In the afternoons, Professor Krak would don a tie & disappear on what he called ‘business’ (I later discovered he ran quite a brisk trade in the Danish antiques smuggled across time) & I would listen to the increasingly lecherous Dogger spout more absurdities about modern life, which I would then compare to the evidence before me, & add much salt before assimilating. It was on one of these afternoons, while Dogger & I were taking a half-hour break from the irritating intensity of one another’s company, that I took a stroll down to the local gardens & met with what I think of as my great accident. The gardens, a short distance from the Halfway Club, contained a pond, dotted with mauve and white lily-flowers, & it was to this small oasis of calm that I was wont to direct my steps, while puzzling over whatever new phenomenon of the modern age Herr Dogger had presented me with, whilst he stared at my breasts or fiddled with his pipe, or both. More often than not, however, I would find myself making plans for Hotel Charlotte – where the advantages of the future could, I soon realized, prove lucrative in my own era. As I approached the pond, I pondered the new possibilities that had opened up after I took Rigmor Schwarb into my confidence. Catching my drift at once (for it quickly emerged that she too had been a harlot back home), she had enthusiastically shown me an object called the ‘ribbed & flavoured condom’, & indicated how I might purchase ‘sex gadgets’ in bulk on the ‘World Wide Web’, not to mention erotic magazines & other paraphernalia of the trade. I became much excited at the prospect of using such equipment at Hotel Charlotte, but to buy them, we agreed, I would need funds, & for funds, I would need clients.

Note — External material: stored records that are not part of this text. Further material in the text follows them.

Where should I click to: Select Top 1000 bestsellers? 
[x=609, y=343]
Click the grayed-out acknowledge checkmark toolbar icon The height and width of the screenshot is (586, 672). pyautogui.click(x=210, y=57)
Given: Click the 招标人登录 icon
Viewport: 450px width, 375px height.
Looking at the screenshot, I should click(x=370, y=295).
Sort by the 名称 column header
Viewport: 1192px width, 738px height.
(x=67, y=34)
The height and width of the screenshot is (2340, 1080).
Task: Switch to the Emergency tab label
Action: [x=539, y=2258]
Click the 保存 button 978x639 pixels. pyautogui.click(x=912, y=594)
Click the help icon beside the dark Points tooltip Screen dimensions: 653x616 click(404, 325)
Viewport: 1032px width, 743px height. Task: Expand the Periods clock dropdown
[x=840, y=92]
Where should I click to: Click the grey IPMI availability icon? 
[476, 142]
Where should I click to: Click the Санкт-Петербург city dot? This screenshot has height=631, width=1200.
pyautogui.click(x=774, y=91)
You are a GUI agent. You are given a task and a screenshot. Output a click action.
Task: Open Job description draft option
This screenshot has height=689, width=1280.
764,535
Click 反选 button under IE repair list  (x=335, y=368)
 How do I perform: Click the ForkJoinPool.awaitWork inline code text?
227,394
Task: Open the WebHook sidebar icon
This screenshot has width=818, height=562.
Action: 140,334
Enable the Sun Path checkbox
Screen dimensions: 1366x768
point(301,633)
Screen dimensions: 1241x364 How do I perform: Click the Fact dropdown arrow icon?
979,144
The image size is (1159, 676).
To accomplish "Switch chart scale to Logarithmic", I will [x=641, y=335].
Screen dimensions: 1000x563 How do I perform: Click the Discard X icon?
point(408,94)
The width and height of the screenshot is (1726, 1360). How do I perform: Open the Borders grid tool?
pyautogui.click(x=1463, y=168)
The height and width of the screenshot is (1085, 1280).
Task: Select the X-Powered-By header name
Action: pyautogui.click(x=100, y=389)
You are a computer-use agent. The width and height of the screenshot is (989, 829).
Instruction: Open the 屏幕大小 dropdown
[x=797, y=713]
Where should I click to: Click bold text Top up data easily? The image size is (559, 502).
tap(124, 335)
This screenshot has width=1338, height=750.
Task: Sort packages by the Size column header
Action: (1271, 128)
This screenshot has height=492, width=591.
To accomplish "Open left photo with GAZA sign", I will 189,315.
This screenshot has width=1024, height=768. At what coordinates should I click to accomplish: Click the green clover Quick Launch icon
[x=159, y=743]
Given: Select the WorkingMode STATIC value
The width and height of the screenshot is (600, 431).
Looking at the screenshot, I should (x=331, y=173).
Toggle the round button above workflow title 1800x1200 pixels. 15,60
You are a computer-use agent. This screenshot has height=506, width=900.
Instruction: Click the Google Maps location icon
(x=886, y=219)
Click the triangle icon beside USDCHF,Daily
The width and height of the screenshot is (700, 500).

How much could a girl charge in London? Rigmor Schwarb said she did not know, really, but could investigate. ‘At least fifty British pounds a go,’ she guessed. ‘If you include aromatherapy.’ That sounded a fortune to me, but I immediately thought of doubling – it easily enough done, if one avoided the small fry & headed straight for the rich pickings in the higher echelons, for time was of the essence. But how to identify a gentleman, when modern garb was so hard to decipher? Or should I simply return to Canary Wharf, where a suit might (I hazarded) be construed as a sign of money?